## GIVEN ENTRIES:
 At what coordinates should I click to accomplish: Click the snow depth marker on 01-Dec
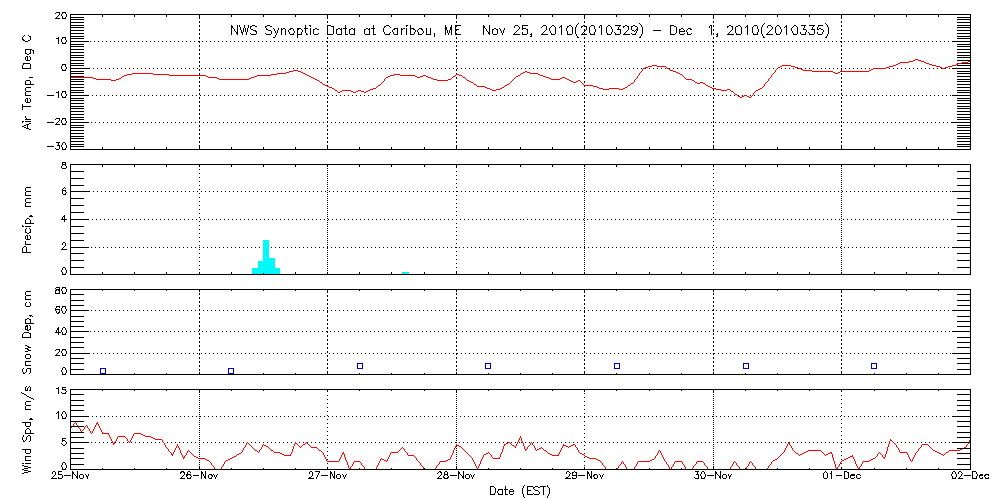pyautogui.click(x=874, y=366)
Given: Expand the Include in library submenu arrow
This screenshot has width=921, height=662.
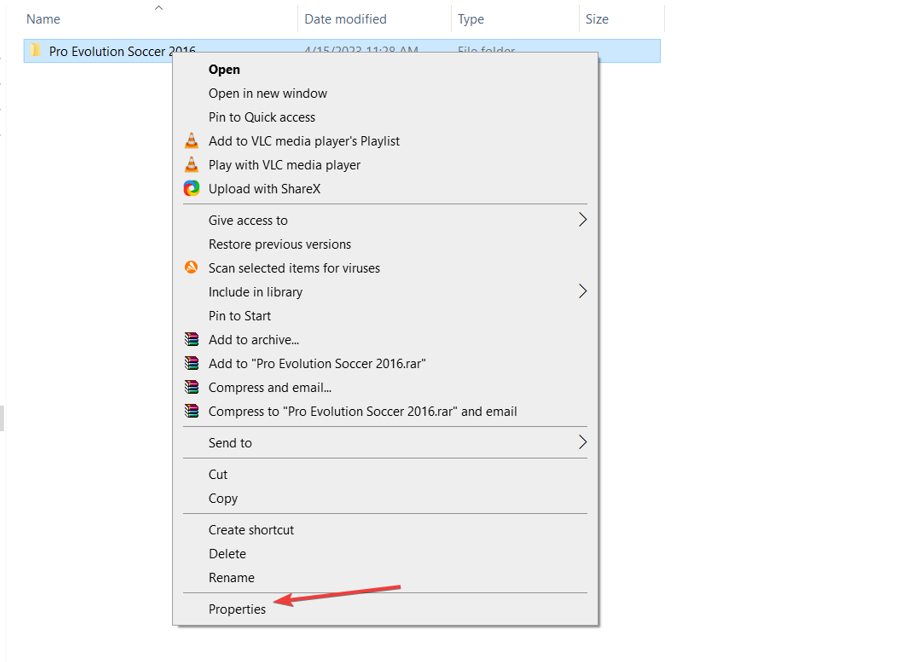Looking at the screenshot, I should [x=582, y=292].
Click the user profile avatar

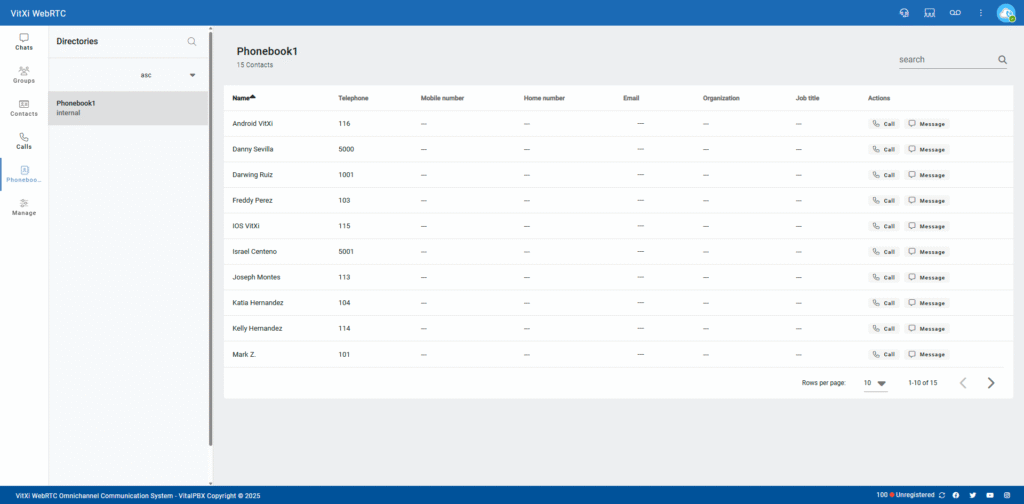[x=1005, y=13]
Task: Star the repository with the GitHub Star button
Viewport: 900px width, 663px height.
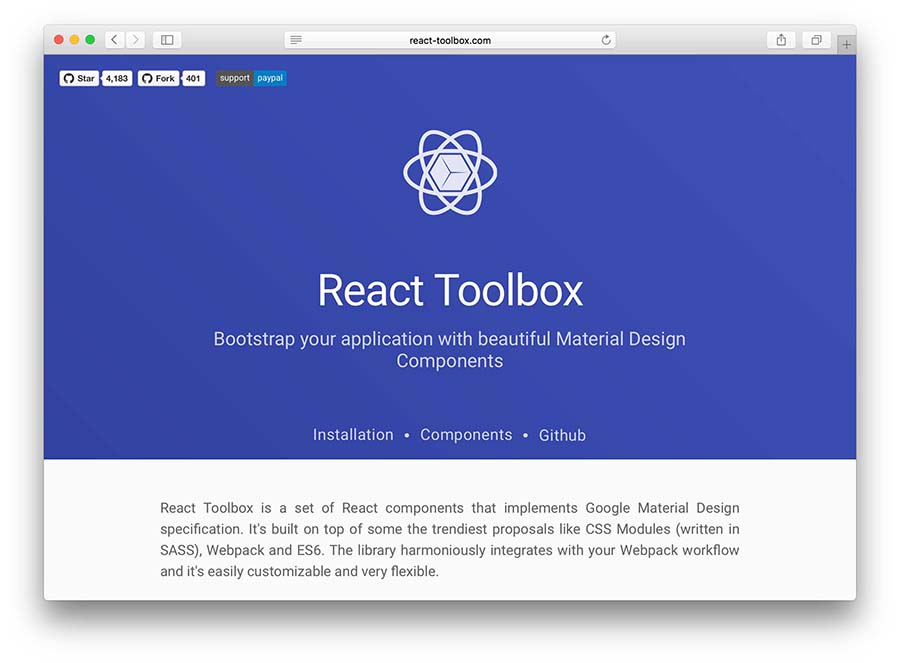Action: 79,78
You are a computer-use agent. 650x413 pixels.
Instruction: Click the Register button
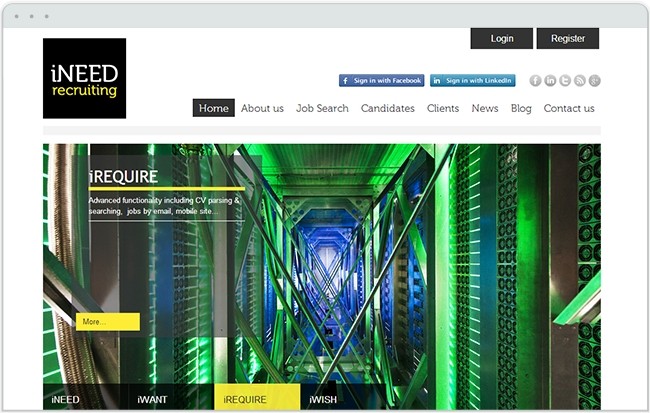coord(568,39)
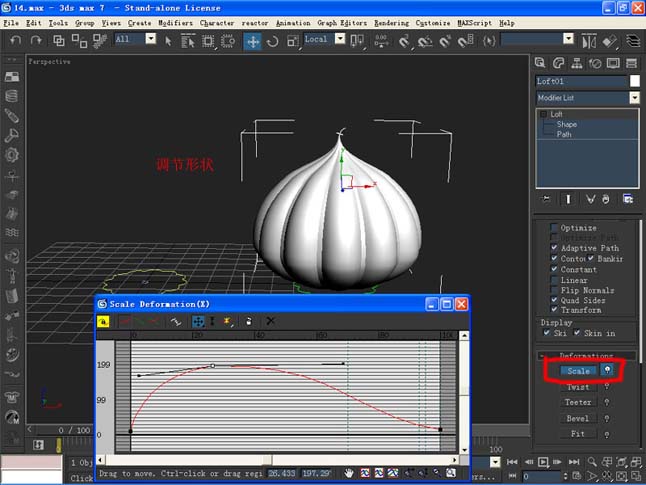Click the object color swatch beside Loft01
The height and width of the screenshot is (485, 646).
click(x=634, y=81)
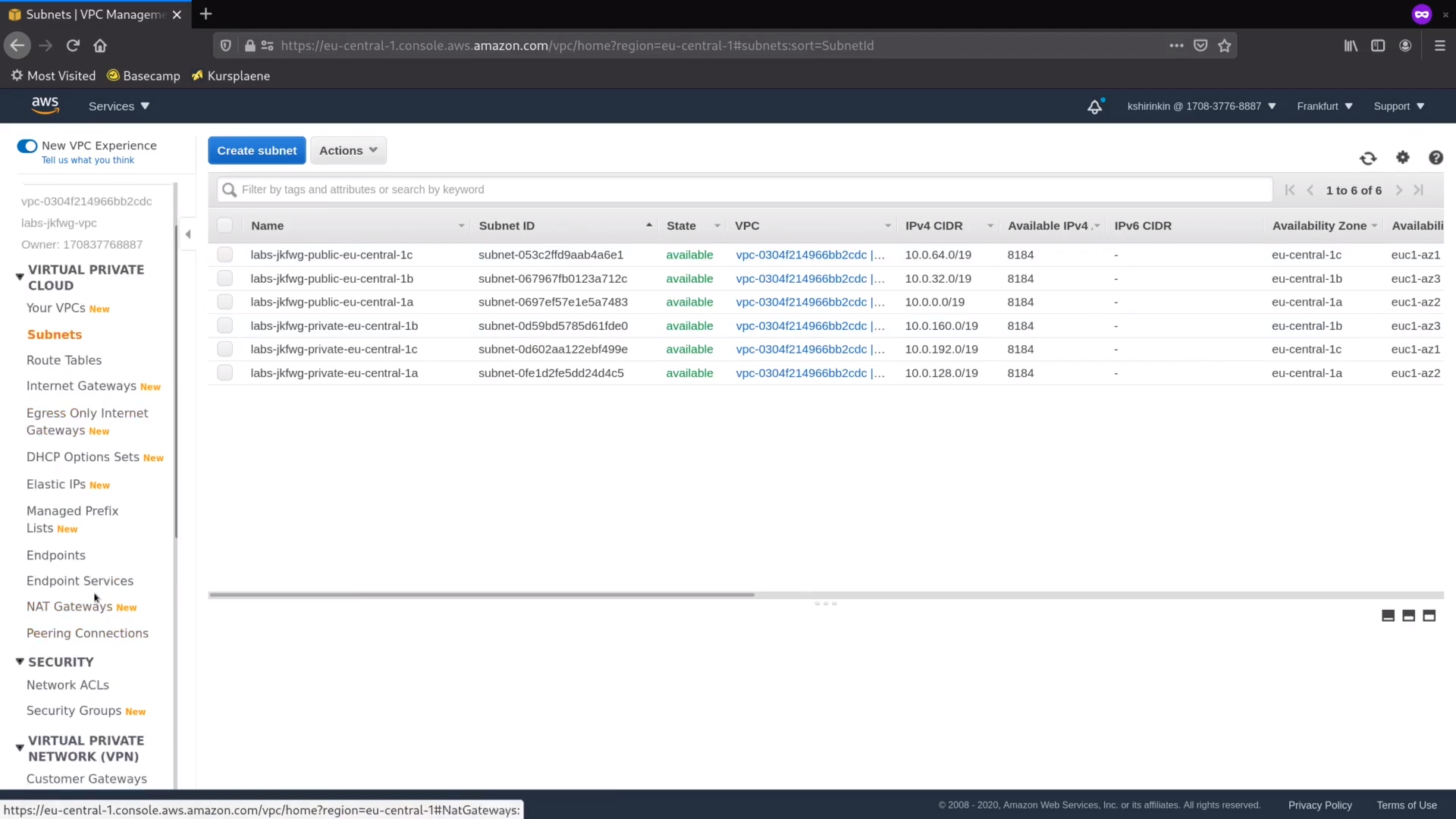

## TASK:
Without the pictures, write out every entry precisely as it appears.

## RESPONSE BELOW:
 At what coordinates should I click to accomplish: Click the snow depth marker on 01-Dec
pyautogui.click(x=874, y=366)
Given: Expand the Include in library submenu arrow
This screenshot has width=921, height=662.
Looking at the screenshot, I should [x=582, y=292].
Click the user profile avatar

[x=1005, y=13]
Task: Star the repository with the GitHub Star button
Viewport: 900px width, 663px height.
Action: 79,78
You are a computer-use agent. 650x413 pixels.
Instruction: Click the Register button
coord(568,39)
Click the object color swatch beside Loft01
The height and width of the screenshot is (485, 646).
click(x=634, y=81)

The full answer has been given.